Desde a queda do governo de Bashar al-Assad, em dezembro de 2022, cerca de 850 mil refugiados sírios retornaram ao país, segundo a Alta Comissária Adjunta da ACNUR, Kelly Clements. A expectativa é que esse número chegue a 1 milhão nas próximas semanas. A guerra civil, que começou em 2011, resultou em quase meio milhão de mortes e no deslocamento de metade da população síria, que era de 23 milhões.
Clements, que está na Síria há três dias, destacou que dois milhões de sírios já voltaram para casa desde a destituição de Assad. A maioria dos refugiados estava em países vizinhos, como Jordânia e Líbano. Durante sua visita, a comissária observou longas filas de caminhões e pessoas na fronteira com o Líbano, onde as autoridades concederam isenção para sírios em situação irregular que desejam retornar.
Aumento da Violência
Apesar do retorno em massa, a violência sectária voltou a aumentar no país. Em março, ataques contra a minoria alauíta resultaram em dezenas de mortos. Em julho, confrontos na província de Sweida, de maioria drusa, causaram centenas de vítimas e reacenderam o temor de novas deslocações em massa. Apenas no sul da Síria, cerca de 190 mil pessoas foram forçadas a deixar suas casas devido a combates entre milícias pró-governo e combatentes drusos.

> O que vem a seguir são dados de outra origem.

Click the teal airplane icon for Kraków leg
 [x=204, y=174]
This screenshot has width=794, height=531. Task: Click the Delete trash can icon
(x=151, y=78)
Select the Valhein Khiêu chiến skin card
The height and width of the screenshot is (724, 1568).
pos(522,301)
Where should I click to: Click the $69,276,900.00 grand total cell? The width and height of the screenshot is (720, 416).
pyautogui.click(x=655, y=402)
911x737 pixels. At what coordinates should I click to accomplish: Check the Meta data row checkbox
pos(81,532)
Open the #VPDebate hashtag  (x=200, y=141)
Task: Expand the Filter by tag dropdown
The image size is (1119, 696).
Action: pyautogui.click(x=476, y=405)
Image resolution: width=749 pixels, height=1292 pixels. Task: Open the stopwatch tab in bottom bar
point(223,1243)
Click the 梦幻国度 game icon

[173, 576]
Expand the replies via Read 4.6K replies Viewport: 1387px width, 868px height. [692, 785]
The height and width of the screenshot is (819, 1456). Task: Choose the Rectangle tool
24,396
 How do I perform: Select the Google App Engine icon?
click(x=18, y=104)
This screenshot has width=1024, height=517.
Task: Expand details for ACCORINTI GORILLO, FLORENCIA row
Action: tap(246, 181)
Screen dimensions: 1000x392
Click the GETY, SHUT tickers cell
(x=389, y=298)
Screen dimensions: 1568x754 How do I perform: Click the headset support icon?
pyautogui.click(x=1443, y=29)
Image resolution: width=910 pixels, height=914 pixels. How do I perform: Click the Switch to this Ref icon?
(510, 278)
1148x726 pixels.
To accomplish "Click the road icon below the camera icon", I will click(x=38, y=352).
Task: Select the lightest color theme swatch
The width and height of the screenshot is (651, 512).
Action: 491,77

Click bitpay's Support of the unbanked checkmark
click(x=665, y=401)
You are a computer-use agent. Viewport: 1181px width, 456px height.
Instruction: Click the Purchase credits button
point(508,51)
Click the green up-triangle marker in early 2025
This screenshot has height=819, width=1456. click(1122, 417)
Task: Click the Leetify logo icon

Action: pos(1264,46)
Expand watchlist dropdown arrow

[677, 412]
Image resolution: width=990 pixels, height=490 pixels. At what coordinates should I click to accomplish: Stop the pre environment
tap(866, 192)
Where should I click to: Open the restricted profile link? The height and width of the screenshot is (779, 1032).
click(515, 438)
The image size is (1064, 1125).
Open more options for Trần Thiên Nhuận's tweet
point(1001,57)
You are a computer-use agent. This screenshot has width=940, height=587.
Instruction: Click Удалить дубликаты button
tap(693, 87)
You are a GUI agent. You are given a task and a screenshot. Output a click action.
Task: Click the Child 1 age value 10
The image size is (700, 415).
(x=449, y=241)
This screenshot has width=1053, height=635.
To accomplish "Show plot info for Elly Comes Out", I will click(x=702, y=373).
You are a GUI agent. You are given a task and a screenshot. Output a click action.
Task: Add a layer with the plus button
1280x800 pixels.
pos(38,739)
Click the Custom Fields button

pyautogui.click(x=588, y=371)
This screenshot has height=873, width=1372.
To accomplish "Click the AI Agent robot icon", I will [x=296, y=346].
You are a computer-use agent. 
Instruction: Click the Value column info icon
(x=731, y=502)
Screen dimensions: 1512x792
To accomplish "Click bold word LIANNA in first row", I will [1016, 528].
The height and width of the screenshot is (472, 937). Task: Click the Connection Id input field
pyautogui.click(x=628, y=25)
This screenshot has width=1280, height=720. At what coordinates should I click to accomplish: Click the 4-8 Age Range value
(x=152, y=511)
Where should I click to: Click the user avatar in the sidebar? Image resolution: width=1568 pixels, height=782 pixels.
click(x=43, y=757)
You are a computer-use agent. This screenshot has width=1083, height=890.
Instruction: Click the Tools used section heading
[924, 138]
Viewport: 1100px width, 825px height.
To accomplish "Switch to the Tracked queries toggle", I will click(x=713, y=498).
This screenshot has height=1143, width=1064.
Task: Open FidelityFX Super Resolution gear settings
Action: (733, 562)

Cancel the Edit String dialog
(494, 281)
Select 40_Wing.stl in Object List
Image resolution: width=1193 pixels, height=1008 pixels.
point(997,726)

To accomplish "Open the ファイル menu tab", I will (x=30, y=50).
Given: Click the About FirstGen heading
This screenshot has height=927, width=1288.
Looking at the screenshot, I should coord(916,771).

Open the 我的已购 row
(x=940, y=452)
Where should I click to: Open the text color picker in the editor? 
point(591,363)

Para mitigar a crise humanitária, 21 comboios de ajuda emergencial já foram enviados à Síria com apoio do ACNUR. A reconstrução do país, após anos de conflito, pode custar mais de US$ 400 bilhões. O levantamento das sanções ocidentais contra a Síria é visto como uma oportunidade para obter apoio internacional e iniciar esse processo.